■ Texte source ■
%%
Aujourd’hui, de plus en plus de femmes ne souhaitent pas avoir d’enfant. Un non-désir qui amène parfois à la fin de leur couple. Causette donne la parole à trois femmes qui ont quitté leur compagne ou leur compagnon, malgré un amour toujours présent.

Au moment de se mettre ensemble, c’est un sujet qui arrive souvent très vite sur la table pour les jeunes couples : vouloir ou non des enfants. Certains sont tout de suite sur la même longueur d’onde, d’autres pas forcément, mais entament quand même un bout de chemin ensemble. Plus les années passent et plus la question revient. Et dans son sillage, la fin du couple, qui s’aime pourtant encore. Ce non-désir d’enfant provient de plus en plus des femmes : en 2022, 13 % des Françaises âgées de 15 ans et plus ne souhaitaient pas procréer, contre 2 % en 2006, selon un sondage IFOP datant de l’année dernière 1. Causette donne la parole à trois d’entre elles, qui ont accepté de témoigner anonymement.

Justine, 35 ans, séparée après une relation de trois ans

“Avec mon ex-compagne, dès le début, on savait que l’on n’était pas d’accord. On s’est rencontrées sur Tinder en 2020 et le sujet des enfants est rapidement arrivé. Elle en voulait, mais moi non : je venais de quitter un homme pour cette raison. Mais finalement, mon entourage m’a convaincue que ce qui me bloquait était peut-être le fait d’être enceinte et que ce serait OK si ce n’était pas moi qui portais le bébé. J’ai alors laissé la porte ouverte, mais au fond, je savais qu’il s’agissait d’un désir viscéral que je n’avais pas. Nous avons franchi plusieurs étapes et sommes allées jusqu’à signer un pacte où l’on décrivait ce que l’on était prêtes à faire ou non dans notre relation. On avait décidé qu’il n’y aurait pas de reconnaissance préalable de l’enfant de ma part si elle se lançait dans le parcours d’une PMA. Ce qui signifiait que j’aurais eu à l’adopter ensuite. Cela me dégageait de toute responsabilité dans un premier temps : si la situation ne m’allait pas, elle était d’accord pour que je parte. On ne l’a finalement pas fait.
%%
■ Données recueillies ■
%%
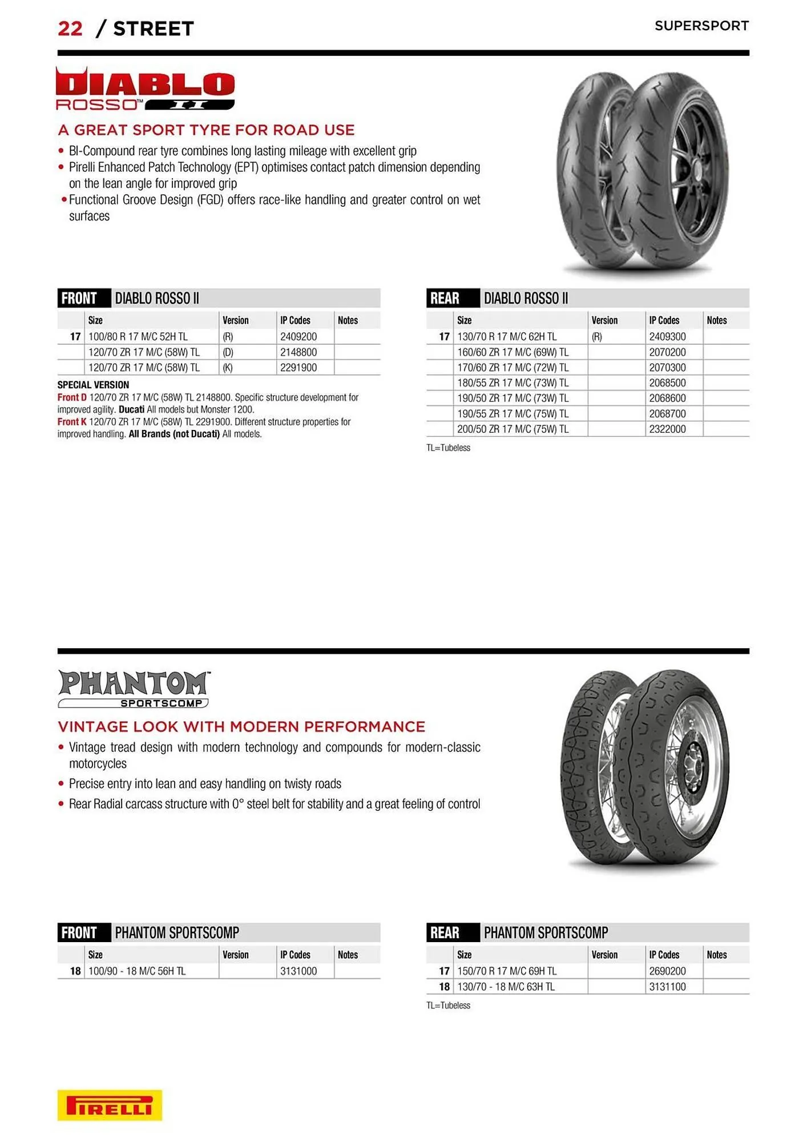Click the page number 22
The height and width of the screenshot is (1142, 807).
pos(70,29)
%%
■ Consigne 1 ■
Recopiez, dans le texte sur le non-désir d'enfant, le passage qui va de « Aujourd’hui, de plus » jusqu'à « amour toujours présent. ».
■ Consigne 2 ■
Prolongez le texte sur le non-désir d'enfant à partir de l'endroit où il s'arrête.
Les données ne jouent ici aucun rôle.

■ Réponse attendue 1 ■
Aujourd’hui, de plus en plus de femmes ne souhaitent pas avoir d’enfant. Un non-désir qui amène parfois à la fin de leur couple. Causette donne la parole à trois femmes qui ont quitté leur compagne ou leur compagnon, malgré un amour toujours présent.

■ Réponse attendue 2 ■
Mon ex voulait que l’on se pacse cette année et on s’était mises d’accord sur le fait que la demande vienne de moi. Mais je n’y arrivais pas et elle s’en rendait compte. L’annonce du mariage de deux filles qu’on connaissait a précipité notre rupture. Elle pensait que je ne voulais pas me projeter avec elle alors que si : je me voyais avec elle mais sans enfant. On s’est donc quittées il y a quelques mois, car il fallait faire un choix, mais on s’aimait encore clairement. Il est très difficile de se séparer pour ces raisons-là.

Je n’ai ni l’envie ni le désir d’avoir un enfant. Cela me fait stresser et me donne l’impression que je vais perdre ma liberté. Surtout, je ne veux pas être responsable de quelqu’un, je ne possède pas ce désir de transmission. Je trouve que l’on manque de représentations de femmes en couple qui ne souhaitent pas enfanter. Il s’agit encore d’une position très particulière : inconsciemment, j’ai été élevée comme une future mère et je n’ai pas de raison valable de ne pas en vouloir aux yeux de la société. Je suis très proche de mes parents. Ils m’ont soutenue quand j’ai quitté mon compagnon, puis quand je me suis mise avec mon ex-copine, mais ont difficilement compris ce non-désir d’enfant. Je le vois vraiment comme un deuxième coming out, dur à assumer. Aujourd’hui cela va mieux, mes proches ont saisi que ce projet n’était pas ancré en moi.”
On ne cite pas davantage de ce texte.